— BEGIN —

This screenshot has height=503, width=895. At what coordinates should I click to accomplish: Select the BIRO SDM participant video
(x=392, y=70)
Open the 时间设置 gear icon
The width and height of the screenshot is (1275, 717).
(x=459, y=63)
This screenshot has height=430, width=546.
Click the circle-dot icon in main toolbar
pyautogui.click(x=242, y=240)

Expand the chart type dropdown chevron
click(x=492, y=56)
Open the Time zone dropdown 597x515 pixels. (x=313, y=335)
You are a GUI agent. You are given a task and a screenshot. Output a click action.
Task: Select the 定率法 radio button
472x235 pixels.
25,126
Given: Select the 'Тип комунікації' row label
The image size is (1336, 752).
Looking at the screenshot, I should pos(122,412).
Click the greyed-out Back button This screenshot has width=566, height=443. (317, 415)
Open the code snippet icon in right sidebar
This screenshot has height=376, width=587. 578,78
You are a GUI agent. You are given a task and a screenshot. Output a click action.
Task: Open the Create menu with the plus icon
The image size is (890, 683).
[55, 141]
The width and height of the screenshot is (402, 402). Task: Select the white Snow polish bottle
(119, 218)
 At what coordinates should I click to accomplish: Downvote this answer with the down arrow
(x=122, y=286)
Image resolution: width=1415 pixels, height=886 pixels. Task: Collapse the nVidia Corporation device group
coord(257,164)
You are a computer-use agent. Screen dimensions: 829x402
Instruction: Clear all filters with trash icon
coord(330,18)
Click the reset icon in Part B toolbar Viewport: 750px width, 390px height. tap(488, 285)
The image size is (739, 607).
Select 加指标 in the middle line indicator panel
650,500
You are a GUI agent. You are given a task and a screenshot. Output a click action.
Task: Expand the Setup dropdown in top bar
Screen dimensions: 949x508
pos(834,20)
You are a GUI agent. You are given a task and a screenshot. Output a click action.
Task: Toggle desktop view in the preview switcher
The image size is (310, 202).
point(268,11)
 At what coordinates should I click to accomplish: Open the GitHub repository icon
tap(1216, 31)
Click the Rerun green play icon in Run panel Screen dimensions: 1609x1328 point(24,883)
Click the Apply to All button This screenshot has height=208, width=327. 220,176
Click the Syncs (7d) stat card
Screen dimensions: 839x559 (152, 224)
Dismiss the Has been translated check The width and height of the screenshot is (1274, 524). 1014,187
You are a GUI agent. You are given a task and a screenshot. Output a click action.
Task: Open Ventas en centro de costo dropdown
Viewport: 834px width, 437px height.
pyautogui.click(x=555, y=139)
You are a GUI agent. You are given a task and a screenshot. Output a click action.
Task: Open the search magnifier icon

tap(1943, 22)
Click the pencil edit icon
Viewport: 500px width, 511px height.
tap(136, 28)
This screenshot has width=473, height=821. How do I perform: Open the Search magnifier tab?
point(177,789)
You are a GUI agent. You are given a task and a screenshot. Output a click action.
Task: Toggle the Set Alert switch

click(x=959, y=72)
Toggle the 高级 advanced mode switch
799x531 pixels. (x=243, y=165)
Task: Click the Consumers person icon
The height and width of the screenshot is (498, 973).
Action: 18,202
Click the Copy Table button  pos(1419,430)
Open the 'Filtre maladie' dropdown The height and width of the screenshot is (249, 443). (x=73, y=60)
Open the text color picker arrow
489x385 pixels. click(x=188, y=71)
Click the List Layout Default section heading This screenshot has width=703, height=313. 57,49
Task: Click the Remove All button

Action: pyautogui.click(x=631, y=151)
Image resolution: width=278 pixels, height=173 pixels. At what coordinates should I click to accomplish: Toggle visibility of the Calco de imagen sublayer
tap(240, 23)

— END —

• AIM: Can you convert the records above into a Markdown table with the columns Row and Line, numbering each non-blank line in order and leaving out the blank ones?

• RESULT BELOW:
| Row | Line |
|---|---|
| 1 | This screenshot has height=503, width=895. At what coordinates should I click to accomplish: Select the BIRO SDM participant video |
| 2 | (x=392, y=70) |
| 3 | Open the 时间设置 gear icon |
| 4 | The width and height of the screenshot is (1275, 717). |
| 5 | (x=459, y=63) |
| 6 | This screenshot has height=430, width=546. |
| 7 | Click the circle-dot icon in main toolbar |
| 8 | pyautogui.click(x=242, y=240) |
| 9 | Expand the chart type dropdown chevron |
| 10 | click(x=492, y=56) |
| 11 | Open the Time zone dropdown 597x515 pixels. (x=313, y=335) |
| 12 | You are a GUI agent. You are given a task and a screenshot. Output a click action. |
| 13 | Task: Select the 定率法 radio button |
| 14 | 472x235 pixels. |
| 15 | 25,126 |
| 16 | Given: Select the 'Тип комунікації' row label |
| 17 | The image size is (1336, 752). |
| 18 | Looking at the screenshot, I should pos(122,412). |
| 19 | Click the greyed-out Back button This screenshot has width=566, height=443. (317, 415) |
| 20 | Open the code snippet icon in right sidebar |
| 21 | This screenshot has height=376, width=587. 578,78 |
| 22 | You are a GUI agent. You are given a task and a screenshot. Output a click action. |
| 23 | Task: Open the Create menu with the plus icon |
| 24 | The image size is (890, 683). |
| 25 | [55, 141] |
| 26 | The width and height of the screenshot is (402, 402). Task: Select the white Snow polish bottle |
| 27 | (119, 218) |
| 28 |  At what coordinates should I click to accomplish: Downvote this answer with the down arrow |
| 29 | (x=122, y=286) |
| 30 | Image resolution: width=1415 pixels, height=886 pixels. Task: Collapse the nVidia Corporation device group |
| 31 | coord(257,164) |
| 32 | You are a computer-use agent. Screen dimensions: 829x402 |
| 33 | Instruction: Clear all filters with trash icon |
| 34 | coord(330,18) |
| 35 | Click the reset icon in Part B toolbar Viewport: 750px width, 390px height. tap(488, 285) |
| 36 | The image size is (739, 607). |
| 37 | Select 加指标 in the middle line indicator panel |
| 38 | 650,500 |
| 39 | You are a GUI agent. You are given a task and a screenshot. Output a click action. |
| 40 | Task: Expand the Setup dropdown in top bar |
| 41 | Screen dimensions: 949x508 |
| 42 | pos(834,20) |
| 43 | You are a GUI agent. You are given a task and a screenshot. Output a click action. |
| 44 | Task: Toggle desktop view in the preview switcher |
| 45 | The image size is (310, 202). |
| 46 | point(268,11) |
| 47 |  At what coordinates should I click to accomplish: Open the GitHub repository icon |
| 48 | tap(1216, 31) |
| 49 | Click the Rerun green play icon in Run panel Screen dimensions: 1609x1328 point(24,883) |
| 50 | Click the Apply to All button This screenshot has height=208, width=327. 220,176 |
| 51 | Click the Syncs (7d) stat card |
| 52 | Screen dimensions: 839x559 (152, 224) |
| 53 | Dismiss the Has been translated check The width and height of the screenshot is (1274, 524). 1014,187 |
| 54 | You are a GUI agent. You are given a task and a screenshot. Output a click action. |
| 55 | Task: Open Ventas en centro de costo dropdown |
| 56 | Viewport: 834px width, 437px height. |
| 57 | pyautogui.click(x=555, y=139) |
| 58 | You are a GUI agent. You are given a task and a screenshot. Output a click action. |
| 59 | Task: Open the search magnifier icon |
| 60 | tap(1943, 22) |
| 61 | Click the pencil edit icon |
| 62 | Viewport: 500px width, 511px height. |
| 63 | tap(136, 28) |
| 64 | This screenshot has width=473, height=821. How do I perform: Open the Search magnifier tab? |
| 65 | point(177,789) |
| 66 | You are a GUI agent. You are given a task and a screenshot. Output a click action. |
| 67 | Task: Toggle the Set Alert switch |
| 68 | click(x=959, y=72) |
| 69 | Toggle the 高级 advanced mode switch |
| 70 | 799x531 pixels. (x=243, y=165) |
| 71 | Task: Click the Consumers person icon |
| 72 | The height and width of the screenshot is (498, 973). |
| 73 | Action: 18,202 |
| 74 | Click the Copy Table button  pos(1419,430) |
| 75 | Open the 'Filtre maladie' dropdown The height and width of the screenshot is (249, 443). (x=73, y=60) |
| 76 | Open the text color picker arrow |
| 77 | 489x385 pixels. click(x=188, y=71) |
| 78 | Click the List Layout Default section heading This screenshot has width=703, height=313. 57,49 |
| 79 | Task: Click the Remove All button |
| 80 | Action: pyautogui.click(x=631, y=151) |
| 81 | Image resolution: width=278 pixels, height=173 pixels. At what coordinates should I click to accomplish: Toggle visibility of the Calco de imagen sublayer |
| 82 | tap(240, 23) |